◆ Input data
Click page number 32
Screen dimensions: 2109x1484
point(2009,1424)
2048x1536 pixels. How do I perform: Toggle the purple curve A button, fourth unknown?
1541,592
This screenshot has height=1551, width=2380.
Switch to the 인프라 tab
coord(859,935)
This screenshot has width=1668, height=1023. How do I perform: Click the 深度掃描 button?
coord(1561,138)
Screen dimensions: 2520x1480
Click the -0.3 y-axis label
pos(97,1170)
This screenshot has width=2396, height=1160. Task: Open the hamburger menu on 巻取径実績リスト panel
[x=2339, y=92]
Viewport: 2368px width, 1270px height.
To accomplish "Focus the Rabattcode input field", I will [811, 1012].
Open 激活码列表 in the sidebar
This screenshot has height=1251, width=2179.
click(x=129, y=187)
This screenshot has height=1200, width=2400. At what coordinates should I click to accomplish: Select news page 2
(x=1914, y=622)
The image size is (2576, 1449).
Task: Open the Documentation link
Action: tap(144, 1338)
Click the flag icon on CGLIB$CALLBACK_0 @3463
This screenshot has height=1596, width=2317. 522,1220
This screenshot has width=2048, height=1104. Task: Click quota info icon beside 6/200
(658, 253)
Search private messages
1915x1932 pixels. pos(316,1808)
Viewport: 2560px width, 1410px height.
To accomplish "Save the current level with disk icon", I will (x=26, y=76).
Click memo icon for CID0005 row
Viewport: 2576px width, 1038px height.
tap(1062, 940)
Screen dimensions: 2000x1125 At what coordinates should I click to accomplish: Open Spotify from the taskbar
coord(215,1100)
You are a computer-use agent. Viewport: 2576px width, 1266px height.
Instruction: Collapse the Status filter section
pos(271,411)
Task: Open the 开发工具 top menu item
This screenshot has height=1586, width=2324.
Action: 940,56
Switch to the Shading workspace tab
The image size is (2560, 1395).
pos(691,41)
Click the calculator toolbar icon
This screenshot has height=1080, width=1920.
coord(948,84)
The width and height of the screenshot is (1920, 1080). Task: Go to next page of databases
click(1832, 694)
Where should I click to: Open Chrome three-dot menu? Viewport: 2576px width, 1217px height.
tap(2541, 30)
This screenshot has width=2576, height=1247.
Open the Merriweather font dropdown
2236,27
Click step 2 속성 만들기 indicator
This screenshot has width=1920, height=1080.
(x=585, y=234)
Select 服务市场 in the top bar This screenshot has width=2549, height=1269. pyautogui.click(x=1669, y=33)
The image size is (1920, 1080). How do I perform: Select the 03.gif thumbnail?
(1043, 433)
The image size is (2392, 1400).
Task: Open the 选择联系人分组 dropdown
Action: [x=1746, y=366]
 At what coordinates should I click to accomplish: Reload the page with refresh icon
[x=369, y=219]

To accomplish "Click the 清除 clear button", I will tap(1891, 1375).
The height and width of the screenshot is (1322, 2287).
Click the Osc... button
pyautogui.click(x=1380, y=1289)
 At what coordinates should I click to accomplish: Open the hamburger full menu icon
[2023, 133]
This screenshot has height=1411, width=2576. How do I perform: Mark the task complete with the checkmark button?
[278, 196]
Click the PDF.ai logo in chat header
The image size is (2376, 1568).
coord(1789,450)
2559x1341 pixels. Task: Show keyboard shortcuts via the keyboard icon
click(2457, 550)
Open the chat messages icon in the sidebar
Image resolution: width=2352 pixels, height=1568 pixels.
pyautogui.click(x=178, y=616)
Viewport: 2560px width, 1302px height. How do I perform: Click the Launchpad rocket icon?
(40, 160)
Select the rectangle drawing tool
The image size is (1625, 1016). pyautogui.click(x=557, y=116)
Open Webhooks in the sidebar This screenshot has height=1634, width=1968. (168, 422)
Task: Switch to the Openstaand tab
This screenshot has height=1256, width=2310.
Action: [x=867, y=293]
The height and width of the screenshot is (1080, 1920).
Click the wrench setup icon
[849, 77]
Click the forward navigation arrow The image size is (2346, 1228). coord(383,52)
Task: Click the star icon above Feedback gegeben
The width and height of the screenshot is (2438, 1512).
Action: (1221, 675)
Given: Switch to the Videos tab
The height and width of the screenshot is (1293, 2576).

◆ Requirement
Your task is to copy all of the entries exactly.

◆ Solved exercise
Click page number 32
Screen dimensions: 2109x1484
point(2009,1424)
2048x1536 pixels. How do I perform: Toggle the purple curve A button, fourth unknown?
1541,592
This screenshot has height=1551, width=2380.
Switch to the 인프라 tab
coord(859,935)
This screenshot has width=1668, height=1023. How do I perform: Click the 深度掃描 button?
coord(1561,138)
Screen dimensions: 2520x1480
Click the -0.3 y-axis label
pos(97,1170)
This screenshot has width=2396, height=1160. Task: Open the hamburger menu on 巻取径実績リスト panel
[x=2339, y=92]
Viewport: 2368px width, 1270px height.
To accomplish "Focus the Rabattcode input field", I will [811, 1012].
Open 激活码列表 in the sidebar
This screenshot has height=1251, width=2179.
click(x=129, y=187)
This screenshot has height=1200, width=2400. At what coordinates should I click to accomplish: Select news page 2
(x=1914, y=622)
The image size is (2576, 1449).
Task: Open the Documentation link
Action: tap(144, 1338)
Click the flag icon on CGLIB$CALLBACK_0 @3463
This screenshot has height=1596, width=2317. 522,1220
This screenshot has width=2048, height=1104. Task: Click quota info icon beside 6/200
(658, 253)
Search private messages
1915x1932 pixels. pos(316,1808)
Viewport: 2560px width, 1410px height.
To accomplish "Save the current level with disk icon", I will (x=26, y=76).
Click memo icon for CID0005 row
Viewport: 2576px width, 1038px height.
tap(1062, 940)
Screen dimensions: 2000x1125 At what coordinates should I click to accomplish: Open Spotify from the taskbar
coord(215,1100)
You are a computer-use agent. Viewport: 2576px width, 1266px height.
Instruction: Collapse the Status filter section
pos(271,411)
Task: Open the 开发工具 top menu item
This screenshot has height=1586, width=2324.
Action: 940,56
Switch to the Shading workspace tab
The image size is (2560, 1395).
pos(691,41)
Click the calculator toolbar icon
This screenshot has height=1080, width=1920.
coord(948,84)
The width and height of the screenshot is (1920, 1080). Task: Go to next page of databases
click(1832, 694)
Where should I click to: Open Chrome three-dot menu? Viewport: 2576px width, 1217px height.
tap(2541, 30)
This screenshot has width=2576, height=1247.
Open the Merriweather font dropdown
2236,27
Click step 2 속성 만들기 indicator
This screenshot has width=1920, height=1080.
(x=585, y=234)
Select 服务市场 in the top bar This screenshot has width=2549, height=1269. pyautogui.click(x=1669, y=33)
The image size is (1920, 1080). How do I perform: Select the 03.gif thumbnail?
(1043, 433)
The image size is (2392, 1400).
Task: Open the 选择联系人分组 dropdown
Action: [x=1746, y=366]
 At what coordinates should I click to accomplish: Reload the page with refresh icon
[x=369, y=219]

To accomplish "Click the 清除 clear button", I will tap(1891, 1375).
The height and width of the screenshot is (1322, 2287).
Click the Osc... button
pyautogui.click(x=1380, y=1289)
 At what coordinates should I click to accomplish: Open the hamburger full menu icon
[2023, 133]
This screenshot has height=1411, width=2576. How do I perform: Mark the task complete with the checkmark button?
[278, 196]
Click the PDF.ai logo in chat header
The image size is (2376, 1568).
coord(1789,450)
2559x1341 pixels. Task: Show keyboard shortcuts via the keyboard icon
click(2457, 550)
Open the chat messages icon in the sidebar
Image resolution: width=2352 pixels, height=1568 pixels.
pyautogui.click(x=178, y=616)
Viewport: 2560px width, 1302px height. How do I perform: Click the Launchpad rocket icon?
(40, 160)
Select the rectangle drawing tool
The image size is (1625, 1016). pyautogui.click(x=557, y=116)
Open Webhooks in the sidebar This screenshot has height=1634, width=1968. (168, 422)
Task: Switch to the Openstaand tab
This screenshot has height=1256, width=2310.
Action: [x=867, y=293]
The height and width of the screenshot is (1080, 1920).
Click the wrench setup icon
[849, 77]
Click the forward navigation arrow The image size is (2346, 1228). coord(383,52)
Task: Click the star icon above Feedback gegeben
The width and height of the screenshot is (2438, 1512).
Action: (1221, 675)
Given: Switch to the Videos tab
The height and width of the screenshot is (1293, 2576).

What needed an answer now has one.